- [DIRECTIONS FOR THIS TASK]:
Output the lines from the line containing "[Site Search] (137, 59)" to the line containing "Les albums photos (370, 76)", both included, as a JSON list of strings, one per line, with blank lines omitted.

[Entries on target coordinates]
--

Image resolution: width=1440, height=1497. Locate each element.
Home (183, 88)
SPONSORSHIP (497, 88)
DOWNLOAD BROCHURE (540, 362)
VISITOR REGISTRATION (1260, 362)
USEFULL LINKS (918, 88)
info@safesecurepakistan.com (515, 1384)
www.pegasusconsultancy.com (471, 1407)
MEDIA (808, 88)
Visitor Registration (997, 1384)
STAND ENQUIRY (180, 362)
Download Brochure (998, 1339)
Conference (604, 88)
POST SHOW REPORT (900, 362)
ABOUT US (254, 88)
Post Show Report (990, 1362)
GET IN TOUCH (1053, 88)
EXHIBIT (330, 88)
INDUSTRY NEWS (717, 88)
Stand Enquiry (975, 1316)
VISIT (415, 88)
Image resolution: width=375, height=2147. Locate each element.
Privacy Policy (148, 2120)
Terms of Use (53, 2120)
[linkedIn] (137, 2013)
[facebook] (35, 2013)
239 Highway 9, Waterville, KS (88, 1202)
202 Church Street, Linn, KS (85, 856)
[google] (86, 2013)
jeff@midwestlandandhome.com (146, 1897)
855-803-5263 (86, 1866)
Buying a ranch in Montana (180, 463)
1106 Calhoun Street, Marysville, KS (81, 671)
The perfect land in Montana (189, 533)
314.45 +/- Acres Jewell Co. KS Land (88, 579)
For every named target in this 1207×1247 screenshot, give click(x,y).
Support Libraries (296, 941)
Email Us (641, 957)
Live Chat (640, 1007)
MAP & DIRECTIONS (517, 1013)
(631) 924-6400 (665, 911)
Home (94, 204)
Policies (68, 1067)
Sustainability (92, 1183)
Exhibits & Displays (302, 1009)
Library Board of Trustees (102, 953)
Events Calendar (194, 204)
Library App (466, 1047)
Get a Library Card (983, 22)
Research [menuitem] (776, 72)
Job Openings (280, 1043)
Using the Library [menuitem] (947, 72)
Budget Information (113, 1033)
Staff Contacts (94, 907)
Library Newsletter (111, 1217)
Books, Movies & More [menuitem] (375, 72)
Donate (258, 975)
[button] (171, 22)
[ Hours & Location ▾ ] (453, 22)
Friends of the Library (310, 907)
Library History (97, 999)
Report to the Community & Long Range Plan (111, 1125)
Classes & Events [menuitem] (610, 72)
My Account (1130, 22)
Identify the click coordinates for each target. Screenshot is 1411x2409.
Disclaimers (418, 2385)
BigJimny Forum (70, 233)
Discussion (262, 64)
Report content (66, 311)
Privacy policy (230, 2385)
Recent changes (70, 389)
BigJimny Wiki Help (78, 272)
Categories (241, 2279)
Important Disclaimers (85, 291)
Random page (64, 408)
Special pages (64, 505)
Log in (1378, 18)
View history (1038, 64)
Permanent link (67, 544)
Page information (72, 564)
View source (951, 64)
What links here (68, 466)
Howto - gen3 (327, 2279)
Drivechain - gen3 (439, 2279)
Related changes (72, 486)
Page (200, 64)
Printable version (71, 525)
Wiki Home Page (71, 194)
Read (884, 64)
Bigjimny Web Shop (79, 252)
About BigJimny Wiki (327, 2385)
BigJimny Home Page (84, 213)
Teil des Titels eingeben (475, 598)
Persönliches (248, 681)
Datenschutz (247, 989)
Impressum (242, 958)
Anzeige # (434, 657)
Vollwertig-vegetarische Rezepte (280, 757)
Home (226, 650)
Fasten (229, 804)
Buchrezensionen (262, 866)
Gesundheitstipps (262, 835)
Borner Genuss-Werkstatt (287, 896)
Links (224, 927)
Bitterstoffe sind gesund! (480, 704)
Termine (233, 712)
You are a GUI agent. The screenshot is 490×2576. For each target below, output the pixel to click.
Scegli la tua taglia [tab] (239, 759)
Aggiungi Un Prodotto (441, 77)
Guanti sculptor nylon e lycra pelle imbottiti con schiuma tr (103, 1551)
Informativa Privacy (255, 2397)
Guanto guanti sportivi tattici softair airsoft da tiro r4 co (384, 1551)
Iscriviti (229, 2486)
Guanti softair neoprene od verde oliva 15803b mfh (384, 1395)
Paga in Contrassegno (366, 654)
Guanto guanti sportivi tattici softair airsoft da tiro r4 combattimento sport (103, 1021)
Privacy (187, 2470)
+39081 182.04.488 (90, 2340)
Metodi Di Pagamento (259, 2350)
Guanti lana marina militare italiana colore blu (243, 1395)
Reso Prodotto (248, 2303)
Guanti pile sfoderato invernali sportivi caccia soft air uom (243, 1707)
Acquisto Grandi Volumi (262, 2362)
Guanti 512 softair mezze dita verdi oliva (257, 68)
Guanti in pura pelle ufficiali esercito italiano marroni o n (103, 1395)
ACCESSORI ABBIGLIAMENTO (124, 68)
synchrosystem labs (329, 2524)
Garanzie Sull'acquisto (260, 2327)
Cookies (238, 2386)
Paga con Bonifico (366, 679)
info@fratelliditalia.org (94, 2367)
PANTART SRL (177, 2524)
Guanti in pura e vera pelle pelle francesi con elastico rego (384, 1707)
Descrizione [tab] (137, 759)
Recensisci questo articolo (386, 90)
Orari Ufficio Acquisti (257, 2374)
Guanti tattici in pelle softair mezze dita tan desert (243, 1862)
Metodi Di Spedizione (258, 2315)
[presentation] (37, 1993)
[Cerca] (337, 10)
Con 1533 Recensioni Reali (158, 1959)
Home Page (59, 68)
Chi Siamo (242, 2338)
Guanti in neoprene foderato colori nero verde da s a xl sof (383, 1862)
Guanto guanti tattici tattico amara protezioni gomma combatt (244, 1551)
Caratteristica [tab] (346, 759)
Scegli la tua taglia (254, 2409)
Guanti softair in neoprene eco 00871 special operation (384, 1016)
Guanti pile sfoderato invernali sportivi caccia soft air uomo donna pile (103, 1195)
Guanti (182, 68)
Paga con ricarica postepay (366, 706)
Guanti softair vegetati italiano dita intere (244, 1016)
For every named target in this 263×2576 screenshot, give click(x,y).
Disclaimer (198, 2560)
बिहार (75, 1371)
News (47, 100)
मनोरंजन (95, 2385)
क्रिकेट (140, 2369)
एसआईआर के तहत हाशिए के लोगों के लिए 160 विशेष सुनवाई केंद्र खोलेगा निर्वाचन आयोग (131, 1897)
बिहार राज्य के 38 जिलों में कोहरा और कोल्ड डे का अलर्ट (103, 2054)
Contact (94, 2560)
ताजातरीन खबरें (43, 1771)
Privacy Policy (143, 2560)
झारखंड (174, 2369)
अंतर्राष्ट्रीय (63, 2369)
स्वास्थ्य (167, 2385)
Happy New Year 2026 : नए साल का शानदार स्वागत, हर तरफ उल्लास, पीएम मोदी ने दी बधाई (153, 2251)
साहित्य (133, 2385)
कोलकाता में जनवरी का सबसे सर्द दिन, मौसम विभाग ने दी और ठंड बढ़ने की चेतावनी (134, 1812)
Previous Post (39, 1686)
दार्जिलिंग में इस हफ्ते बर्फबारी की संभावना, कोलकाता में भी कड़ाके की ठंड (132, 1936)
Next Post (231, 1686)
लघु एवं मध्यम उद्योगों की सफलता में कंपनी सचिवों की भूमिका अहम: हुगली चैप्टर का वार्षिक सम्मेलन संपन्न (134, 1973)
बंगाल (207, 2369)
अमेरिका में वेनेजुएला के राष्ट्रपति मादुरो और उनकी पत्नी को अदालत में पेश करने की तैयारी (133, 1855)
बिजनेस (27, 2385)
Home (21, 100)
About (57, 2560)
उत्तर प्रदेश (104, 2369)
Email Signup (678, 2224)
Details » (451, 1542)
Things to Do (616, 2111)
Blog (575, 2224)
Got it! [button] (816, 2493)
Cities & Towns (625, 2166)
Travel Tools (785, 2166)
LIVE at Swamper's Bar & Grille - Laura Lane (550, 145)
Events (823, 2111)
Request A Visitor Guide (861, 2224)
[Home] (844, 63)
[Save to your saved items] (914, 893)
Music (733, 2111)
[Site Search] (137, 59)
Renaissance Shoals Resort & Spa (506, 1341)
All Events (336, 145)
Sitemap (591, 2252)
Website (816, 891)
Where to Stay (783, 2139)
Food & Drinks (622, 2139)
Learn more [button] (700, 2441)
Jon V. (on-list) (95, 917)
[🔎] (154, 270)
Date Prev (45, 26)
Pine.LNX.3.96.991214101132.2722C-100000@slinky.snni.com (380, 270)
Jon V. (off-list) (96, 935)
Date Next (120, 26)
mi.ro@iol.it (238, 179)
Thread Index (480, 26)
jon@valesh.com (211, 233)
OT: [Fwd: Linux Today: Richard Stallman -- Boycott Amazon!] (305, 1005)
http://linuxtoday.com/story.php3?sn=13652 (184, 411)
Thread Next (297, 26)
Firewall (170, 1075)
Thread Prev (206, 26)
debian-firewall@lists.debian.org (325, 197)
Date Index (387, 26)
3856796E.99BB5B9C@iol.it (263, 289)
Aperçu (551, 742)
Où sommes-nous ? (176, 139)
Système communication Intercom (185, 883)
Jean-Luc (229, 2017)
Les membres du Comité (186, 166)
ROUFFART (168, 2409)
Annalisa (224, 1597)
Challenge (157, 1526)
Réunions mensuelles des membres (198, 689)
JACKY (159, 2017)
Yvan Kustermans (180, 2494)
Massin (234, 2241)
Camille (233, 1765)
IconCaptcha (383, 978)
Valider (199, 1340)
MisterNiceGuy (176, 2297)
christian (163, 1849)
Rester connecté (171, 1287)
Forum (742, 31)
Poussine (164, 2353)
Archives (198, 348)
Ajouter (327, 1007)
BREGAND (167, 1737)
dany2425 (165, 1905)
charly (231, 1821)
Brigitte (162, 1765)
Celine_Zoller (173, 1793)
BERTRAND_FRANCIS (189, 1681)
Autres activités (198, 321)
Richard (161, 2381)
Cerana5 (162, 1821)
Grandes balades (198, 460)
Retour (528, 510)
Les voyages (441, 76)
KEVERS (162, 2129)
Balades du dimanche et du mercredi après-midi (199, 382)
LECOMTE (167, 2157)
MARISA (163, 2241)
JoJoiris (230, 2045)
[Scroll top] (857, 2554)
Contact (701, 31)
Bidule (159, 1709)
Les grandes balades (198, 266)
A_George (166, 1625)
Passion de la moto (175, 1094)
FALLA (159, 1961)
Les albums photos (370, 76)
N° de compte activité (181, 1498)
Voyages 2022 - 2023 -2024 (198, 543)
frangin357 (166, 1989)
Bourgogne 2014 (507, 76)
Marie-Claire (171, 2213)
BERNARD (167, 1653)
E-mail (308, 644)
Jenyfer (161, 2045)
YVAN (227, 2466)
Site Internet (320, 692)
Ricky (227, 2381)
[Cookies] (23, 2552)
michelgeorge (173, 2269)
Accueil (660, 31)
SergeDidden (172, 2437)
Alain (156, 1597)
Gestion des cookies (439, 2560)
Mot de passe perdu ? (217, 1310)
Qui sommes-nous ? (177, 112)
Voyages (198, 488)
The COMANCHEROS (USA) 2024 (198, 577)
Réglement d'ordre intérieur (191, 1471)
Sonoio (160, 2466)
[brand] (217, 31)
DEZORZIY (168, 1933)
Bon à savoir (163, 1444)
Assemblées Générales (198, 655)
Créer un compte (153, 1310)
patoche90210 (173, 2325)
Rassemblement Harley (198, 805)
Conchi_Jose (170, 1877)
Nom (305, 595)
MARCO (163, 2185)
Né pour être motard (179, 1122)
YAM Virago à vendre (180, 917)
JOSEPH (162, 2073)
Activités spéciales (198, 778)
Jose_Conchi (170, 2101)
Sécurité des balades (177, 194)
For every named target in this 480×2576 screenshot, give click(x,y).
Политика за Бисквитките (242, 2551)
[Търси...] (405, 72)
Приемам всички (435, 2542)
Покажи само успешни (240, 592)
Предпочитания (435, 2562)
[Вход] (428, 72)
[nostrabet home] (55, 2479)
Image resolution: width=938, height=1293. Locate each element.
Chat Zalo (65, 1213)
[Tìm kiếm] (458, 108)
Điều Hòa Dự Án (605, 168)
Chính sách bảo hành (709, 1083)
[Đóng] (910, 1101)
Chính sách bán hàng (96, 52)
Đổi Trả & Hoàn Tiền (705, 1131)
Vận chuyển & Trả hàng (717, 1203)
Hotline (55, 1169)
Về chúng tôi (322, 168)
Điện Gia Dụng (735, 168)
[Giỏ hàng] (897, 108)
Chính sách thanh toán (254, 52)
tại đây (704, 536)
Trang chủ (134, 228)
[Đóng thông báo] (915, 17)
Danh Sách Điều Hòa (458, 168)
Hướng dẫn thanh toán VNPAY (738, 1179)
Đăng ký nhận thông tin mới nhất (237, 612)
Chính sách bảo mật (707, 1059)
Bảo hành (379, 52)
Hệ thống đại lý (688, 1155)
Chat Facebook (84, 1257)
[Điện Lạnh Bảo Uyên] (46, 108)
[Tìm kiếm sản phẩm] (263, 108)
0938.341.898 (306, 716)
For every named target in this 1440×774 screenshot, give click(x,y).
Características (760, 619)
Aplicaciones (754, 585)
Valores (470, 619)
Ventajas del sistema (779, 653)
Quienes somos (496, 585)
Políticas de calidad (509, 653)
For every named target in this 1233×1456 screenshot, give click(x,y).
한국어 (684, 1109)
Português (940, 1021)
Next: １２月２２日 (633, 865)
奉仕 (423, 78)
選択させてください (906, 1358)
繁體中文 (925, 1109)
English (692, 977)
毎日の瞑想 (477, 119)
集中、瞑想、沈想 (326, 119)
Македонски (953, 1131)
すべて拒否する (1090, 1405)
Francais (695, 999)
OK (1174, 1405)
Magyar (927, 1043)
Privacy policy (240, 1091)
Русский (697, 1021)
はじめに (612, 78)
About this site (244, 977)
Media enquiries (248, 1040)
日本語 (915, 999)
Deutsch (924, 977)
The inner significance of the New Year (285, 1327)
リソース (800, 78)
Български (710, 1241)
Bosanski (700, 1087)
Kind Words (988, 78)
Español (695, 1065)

--

- [WORKED ANSWER]:
[
  "[Site Search] (137, 59)",
  "Renaissance Shoals Resort & Spa (506, 1341)",
  "All Events (336, 145)",
  "Sitemap (591, 2252)",
  "Website (816, 891)",
  "Where to Stay (783, 2139)",
  "Food & Drinks (622, 2139)",
  "Learn more [button] (700, 2441)",
  "Jon V. (on-list) (95, 917)",
  "[🔎] (154, 270)",
  "Date Prev (45, 26)",
  "Pine.LNX.3.96.991214101132.2722C-100000@slinky.snni.com (380, 270)",
  "Jon V. (off-list) (96, 935)",
  "Date Next (120, 26)",
  "mi.ro@iol.it (238, 179)",
  "Thread Index (480, 26)",
  "jon@valesh.com (211, 233)",
  "OT: [Fwd: Linux Today: Richard Stallman -- Boycott Amazon!] (305, 1005)",
  "http://linuxtoday.com/story.php3?sn=13652 (184, 411)",
  "Thread Next (297, 26)",
  "Firewall (170, 1075)",
  "Thread Prev (206, 26)",
  "debian-firewall@lists.debian.org (325, 197)",
  "Date Index (387, 26)",
  "3856796E.99BB5B9C@iol.it (263, 289)",
  "Aperçu (551, 742)",
  "Où sommes-nous ? (176, 139)",
  "Système communication Intercom (185, 883)",
  "Jean-Luc (229, 2017)",
  "Les membres du Comité (186, 166)",
  "ROUFFART (168, 2409)",
  "Annalisa (224, 1597)",
  "Challenge (157, 1526)",
  "Réunions mensuelles des membres (198, 689)",
  "JACKY (159, 2017)",
  "Yvan Kustermans (180, 2494)",
  "Massin (234, 2241)",
  "Camille (233, 1765)",
  "IconCaptcha (383, 978)",
  "Valider (199, 1340)",
  "MisterNiceGuy (176, 2297)",
  "christian (163, 1849)",
  "Rester connecté (171, 1287)",
  "Forum (742, 31)",
  "Poussine (164, 2353)",
  "Archives (198, 348)",
  "Ajouter (327, 1007)",
  "BREGAND (167, 1737)",
  "dany2425 (165, 1905)",
  "charly (231, 1821)",
  "Brigitte (162, 1765)",
  "Celine_Zoller (173, 1793)",
  "BERTRAND_FRANCIS (189, 1681)",
  "Autres activités (198, 321)",
  "Richard (161, 2381)",
  "Cerana5 (162, 1821)",
  "Grandes balades (198, 460)",
  "Retour (528, 510)",
  "Les voyages (441, 76)",
  "KEVERS (162, 2129)",
  "Balades du dimanche et du mercredi après-midi (199, 382)",
  "LECOMTE (167, 2157)",
  "MARISA (163, 2241)",
  "JoJoiris (230, 2045)",
  "[Scroll top] (857, 2554)",
  "Contact (701, 31)",
  "Bidule (159, 1709)",
  "Les grandes balades (198, 266)",
  "A_George (166, 1625)",
  "Passion de la moto (175, 1094)",
  "FALLA (159, 1961)",
  "Les albums photos (370, 76)"
]